"L'apprenti urbaniste n'est pas un apprenti magicien !"
(mise-à-jour 26-10-07 : je vous conseille vivement la vidéo ci-dessous)
Une question complexe
Un des problèmes des spécialistes, c'est qu'ils finissent par se prendre au sérieux et s'estimer porteur d'un savoir leur permettant d'imposer leur vision des choses ("Nous, on sait ce qu'il faut faire !").
C'est oublier un peu rapidement que la ville est une question très complexe et que le passé nous a souvent montré nos limites.
Ce reproche, je le fais aux autres, mais aussi à moi-même car c'est tellement facile de glisser.
Que n'ai-je pas entendu sur "La Rue" ?
Car, vous comprenez, "si nos villes ont tant de problèmes aujourd'hui, c'est qu'on ne sait plus faire de Rues". C'est pas faux, mais ce n'est pas si simple.
Je trouve, en effet, que l'on néglige trop souvent la vie qu'il y a dans ces lieux.
Parce que l'espace public est le théâtre de moments de vie, les lieux ont un sens plus complexe (Vie et lieux de vie, Changement de musique).
Parce que nous n'avons pas tous les mêmes capacités physiques, nous n'en avons également pas tous la même perception (Mobilité et perceptions).
Parce qu'à travers ses usages, souvent bien éloignés de ceux imaginés, chaque individu participent à la construction de la cité (L'usage, l'urbanisme des citoyens, La rue est réservée à tous, partageons, La rue est à nous... tous !).
Bouffées d'oxygène
Une longue instroduction pour vous proposer des fouffées d'oxygène à travers une série d'événements en France pour voir la "Rue" autrement à travers ses usages détournés et l'Art.
Rue libre !, partout en France
Ce samedi 27 octobre à lieu la journée nationale des arts de la rue.
Regardez sur cette carte ou dans le programme, il y a peut-être une manifestation près de chez vous.
Mais que sont les arts de la rue ?
Parfois, quelques vidéos valent mieux que de longues explications allez donc voir celle-ci (La déclaration du Maire et quelques salivants extraits de spectacles).
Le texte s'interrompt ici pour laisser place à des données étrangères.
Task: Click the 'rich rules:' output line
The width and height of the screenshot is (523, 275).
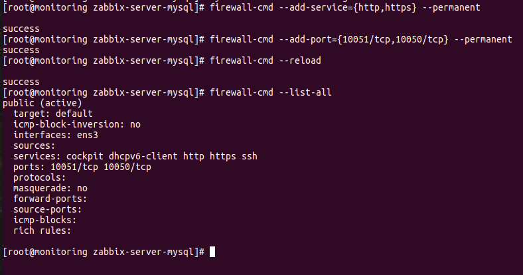Action: 42,230
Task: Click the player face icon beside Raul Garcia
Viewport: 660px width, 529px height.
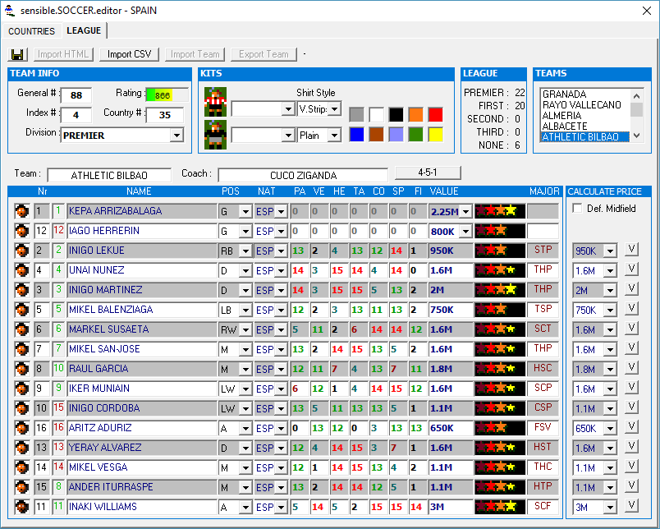Action: point(21,369)
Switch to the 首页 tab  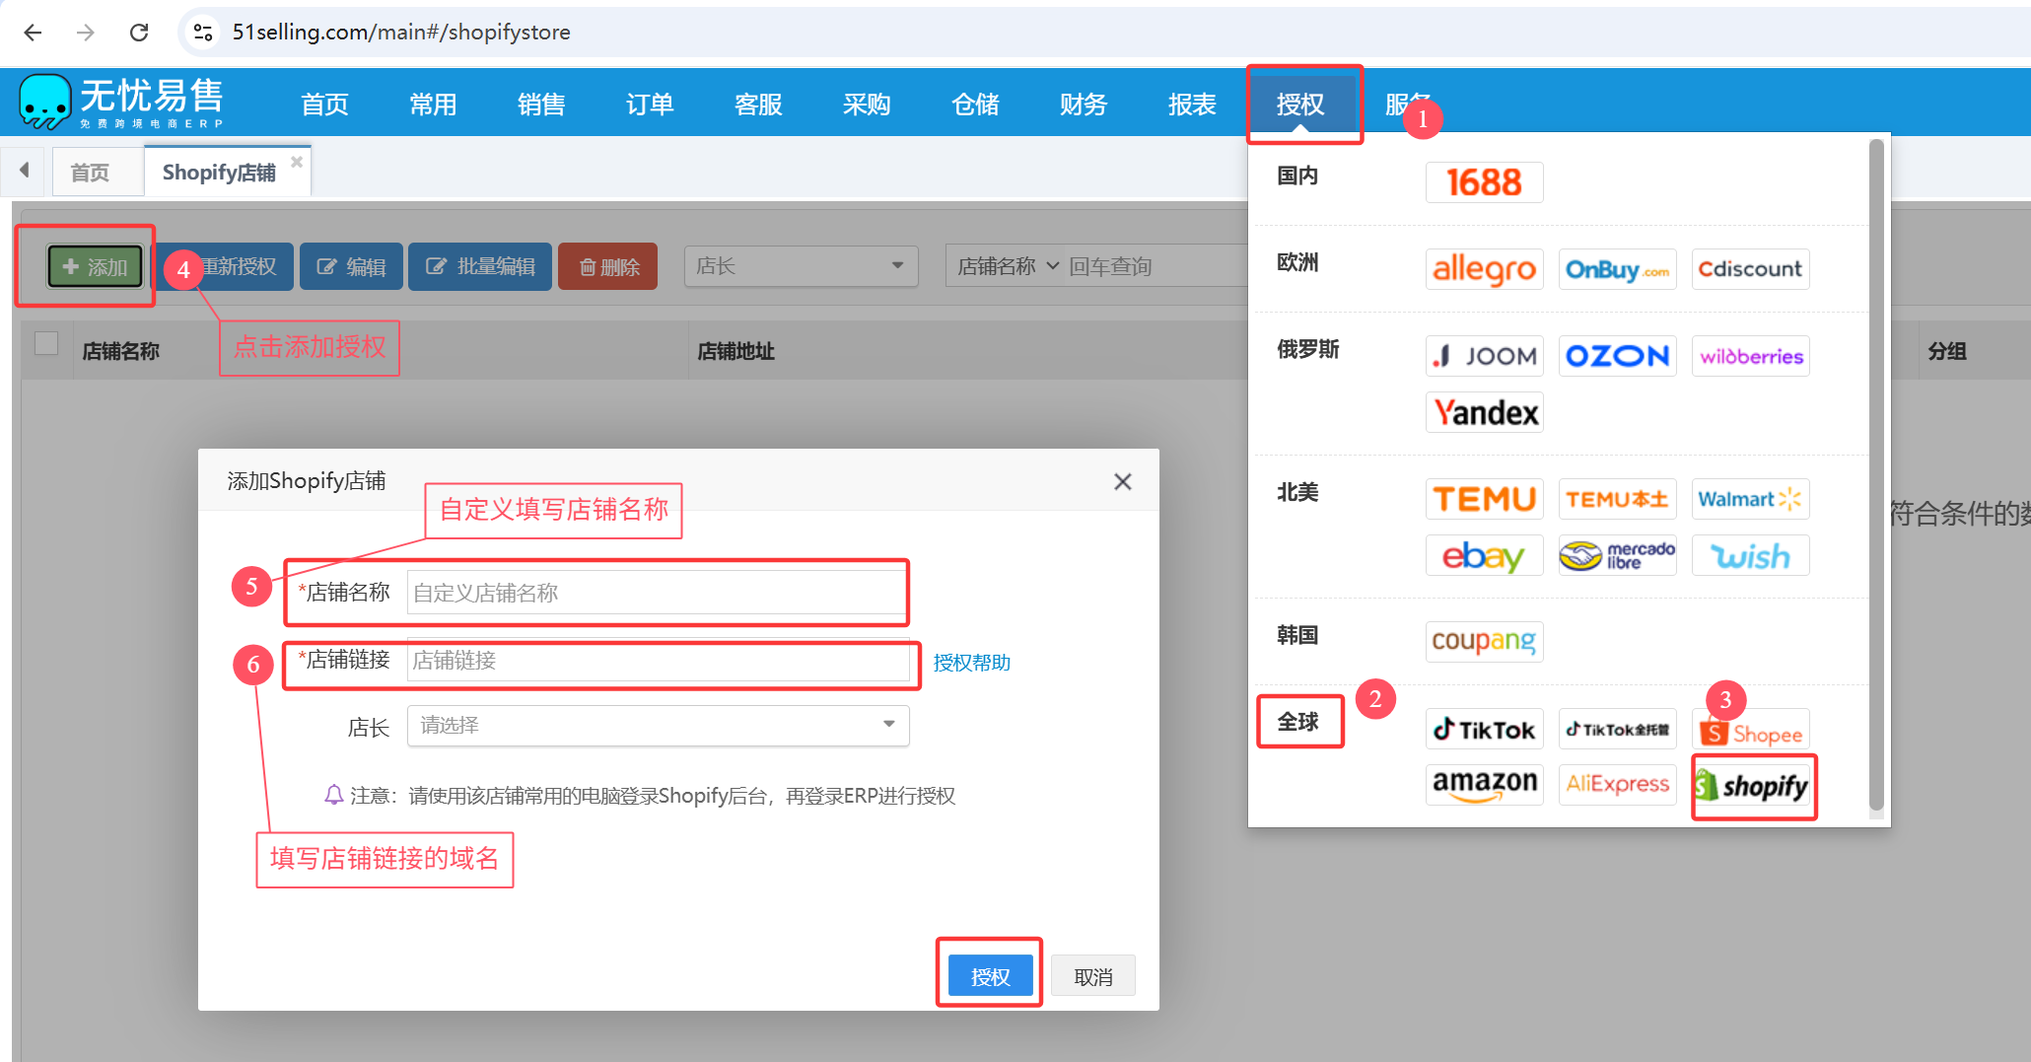90,173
Voici en tout cas leur manifeste.
« Nous existons parce que c’est nécessaire,
Nous sommes nés il y a 2500 ans,
Les gens nous rencontrent souvent par hasard, parfois sans le savoir,
Nous sommes pour tous les yeux et toutes les oreilles,
Nous investissons toutes sortes de lieux : rues, friches, forêts,
campagnes, cours d’immeubles, villes, villages...
On nous dit de rue,
C’est notre scène, notre ring, notre choix,
Nous cultivons la rue ...
Artistes, auteurs, programmateurs, techniciens... !
En ces jours,
où l’espace marchand prend toute la place,
où la peur est brandie pour nous faire penser bas et dresser nos oeillères,
où les bornes, les panneaux, les barrières se multiplient,
où l’on est prié de circuler,
Nous revendiquons haut et fort qu’il y a quelque chose à voir,
à partager,
à rencontrer,
des centaines de fêtes et de rendez-vous, des milliers d’artistes,
des millions de spectateurs,
ce quelque chose que nous,
Artistes citoyens inscrits dans la cité nous nous employons à construire jour après jour !
Nous revendiquons le droit à vivre de nos métiers
Nous croyons que l’art peut sauver le monde,
mais de préférence tout de suite...
Et qu’il doit s’épanouir...
En rue libre... ».
Fin d'interdiction de stationner à Toulouse
La compagnie de danse Ex nihilo intervient cette semaine à Toulouse, d'abord de manière impromptue depuis mardi et lors d'une présentation publique, sur la place Saint-Georges, samedi à 17h30.
"Une déclinaison de Trajets de vie, Trajets de ville de la compagnie ex nihilo (Marseille), déclinaison sur le territoire du Grand Toulouse.